Ощущение ущербной и травмированной революции лишь усиливалось народными восстаниями. После того как угроза победы белых миновала, большевики в глазах крестьян перестали быть меньшим злом. Крестьяне устраивали засады на хлебозаготовительные отряды и нападали на представителей государства. В конце 1920 г. крупномасштабные восстания вспыхнули в Западной Сибири, на Средней Волге, в Тамбовской губернии и на Украине. Главные требования восставших были везде одинаковыми: отмена реквизиций зерна, восстановление свободной торговли и получение крестьянами полного права распоряжаться землей, которую они обрабатывали, и продукцией их хозяйств. Эти либертарианские представления соответствовали тому, что, по мнению крестьян, они завоевали в ходе революции, причем по большей части своими собственными руками. Некоторые группы крестьян требовали повторного созыва Учредительного собрания. Крестьянские восстания дополнялись волнениями среди городских рабочих, принявшими не столь обширные масштабы, но более тревожными в политическом плане. В начале 1921 г. по стране прокатились разрозненные митинги протеста, демонстрации и отдельные забастовки. Требования рабочих в основном были связаны с вопросами физического выживания – особенно снабжения продовольствием и одеждой. Но экономические трудности, как и в прошлом, влекли за собой политическое недовольство. Рабочие требовали восстановления гражданских прав и отмены насильственных методов управления предприятиями, раздавались и голоса за созыв Учредительного собрания. В марте подняли мятеж матросы на военно-морской базе в Кронштадте, на острове неподалеку от Петрограда. Кронштадтские моряки, известные той поддержкой, которую они оказали большевикам в «июльские дни» – Троцкий в то время называл их «гордостью и славой русской революции» – и во время октябрьского захвата власти, теперь требовали отмены однопартийного правления, восстановления свободы слова и печати, созыва Учредительного собрания, передачи всей власти свободно избранным советам и упразднения не только реквизиций зерна, но и государственного контроля над экономикой. И среди матросов, и среди рабочих приобрел популярность лозунг «Долой комиссарократию!».

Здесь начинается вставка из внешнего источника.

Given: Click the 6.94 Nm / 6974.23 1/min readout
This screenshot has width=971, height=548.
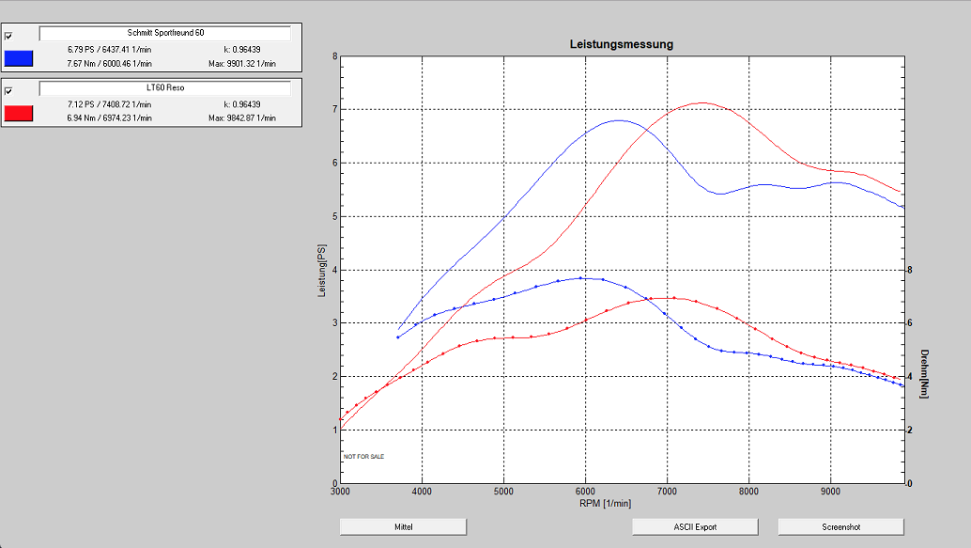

Этот кризис усугубляли разногласия между коммунистами. Некоторым из них казалось, что в ходе борьбы за выживание в жертву были принесены их собственные революционные принципы. В партии и прежде возникали фракции. В 1918 г. «левые коммунисты» выступали против Брестского мира, называя его предательством мировой революции, и критиковали введение мер строгой трудовой дисциплины в промышленности как посягательство на рабочий контроль. В 1919 г. «военная оппозиция» оказывала противодействие планам Троцкого по насаждению в Красной армии дисциплины и использованию бывших царских офицеров. Однако после того, как Гражданская война закончилась, внутренняя критика партийной политики стала более открытой и ожесточенной, хотя и не стала от этого более успешной. «Демократические централисты» возмущались растущей авторитарной централизацией и бюрократизацией партии и требовали большей свободы в дискуссиях и при выборах местных партийных должностных лиц. «Рабочая оппозиция» была недовольна традиционной дисциплиной в промышленности, использованием «буржуазных специалистов» при управлении предприятиями и подчинением профсоюзов государству.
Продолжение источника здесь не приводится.